> APPLY WHAT YOU READ:
**A.** Retype the part of the article on Norman Wielsch's blocked TV trip between "A spokeswoman for" and "conference March 20.", inclusive.
**B.** In one to three sentences, explain why, according to the article on Norman Wielsch's blocked TV trip, prosecutors objected to his traveling to Los Angeles.

> PASSAGE SHOWN:
──────

Norman Wielsch, former Commander of the Central Contra Costa Narcotics Enforcement Team (CBS)

OAKLAND (CBS SF) — A planned trip by an indicted former drug squad leader to Los Angeles to appear on the “Dr. Phil” television talk show has been blocked by a federal judge in Oakland.

Norman Wielsch, 50, of Antioch, the former commander of the Central Contra Costa County Narcotics Enforcement Team, known as CNET, faces federal charges of stealing and selling drugs from the program, extortion and conducting phony law enforcement stings.

He is free on $100,000 bail and is required to remain in Northern California while awaiting a not-yet-scheduled trial in U.S. District Court in Oakland.

Last week, Wielsch applied for permission to travel to Los Angeles on Sunday and Monday to tape an appearance on “Dr. Phil,” a daytime reality talk show hosted by psychologist Phil McGraw.

On Thursday, U.S. Magistrate Laurel Beeler granted permission, despite the written objections of prosecutors.

Assistant U.S. Attorney Hartley West argued in a filing that Wielsch might be likely to flee and that the trip was not for the normal family, medical or employment purposes usually allowed for exceptions to travel restrictions.

Prosecutors then appealed to U.S. District Judge Saundra Armstrong, the trial judge assigned to the case, in a telephone hearing held Friday afternoon.

According to a brief order posted on the court’s electronic docket Monday, Armstrong on Friday overturned the magistrate’s approval of the trip and blocked the trip, which had been scheduled to begin Sunday.

The order said Beeler’s ruling granting permission for the trip was set aside “for the reasons stated on the record at the telephonic hearing held on February 3.”

The order gave no information about the judge’s reasons, and prosecution and defense attorneys declined to comment Monday.

U.S. Attorney’s Office spokesman Jack Gillund said, “I have no comment.”

A spokeswoman for defense attorney Michael Cardoza said, “We’re no longer speaking about that matter until it is resolved at trial.”

Cardoza said last week that Wielsch’s purpose in the planned unpaid television appearance was to reach out to other law enforcement officers who may be under stress and encourage them to seek psychological help.

Wielsch and co-defendant Christopher Butler, a former private investigator from Concord, are scheduled to appear in Armstrong’s court for a status conference March 20.

──────

> DATASET CONTENT:
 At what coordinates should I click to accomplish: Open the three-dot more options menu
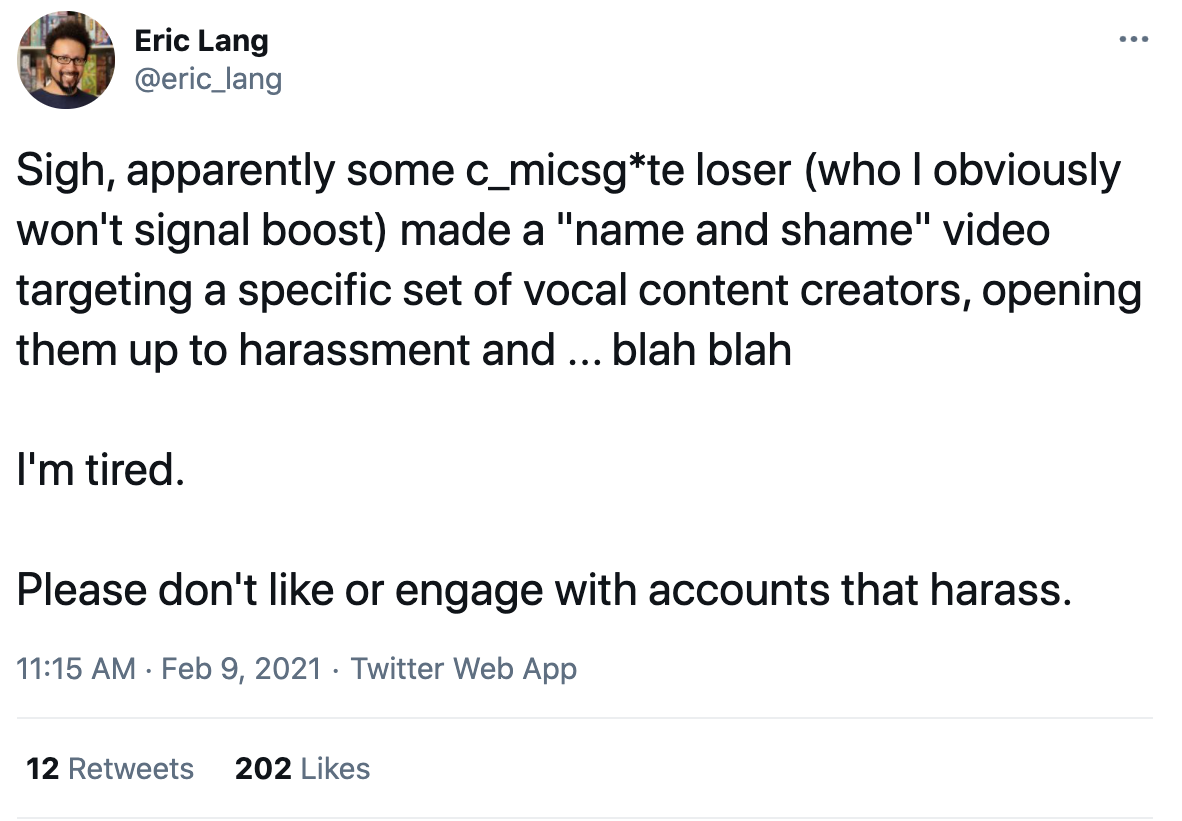click(x=1133, y=38)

──────

> ANSWERS PROVIDED:
**A.**
A spokeswoman for defense attorney Michael Cardoza said, “We’re no longer speaking about that matter until it is resolved at trial.”

Cardoza said last week that Wielsch’s purpose in the planned unpaid television appearance was to reach out to other law enforcement officers who may be under stress and encourage them to seek psychological help.

Wielsch and co-defendant Christopher Butler, a former private investigator from Concord, are scheduled to appear in Armstrong’s court for a status conference March 20.

**B.** Assistant U.S. Attorney Hartley West argued in a filing that Wielsch might be likely to flee. West also argued that the trip was not for the family, medical or employment purposes usually allowed as exceptions to travel restrictions.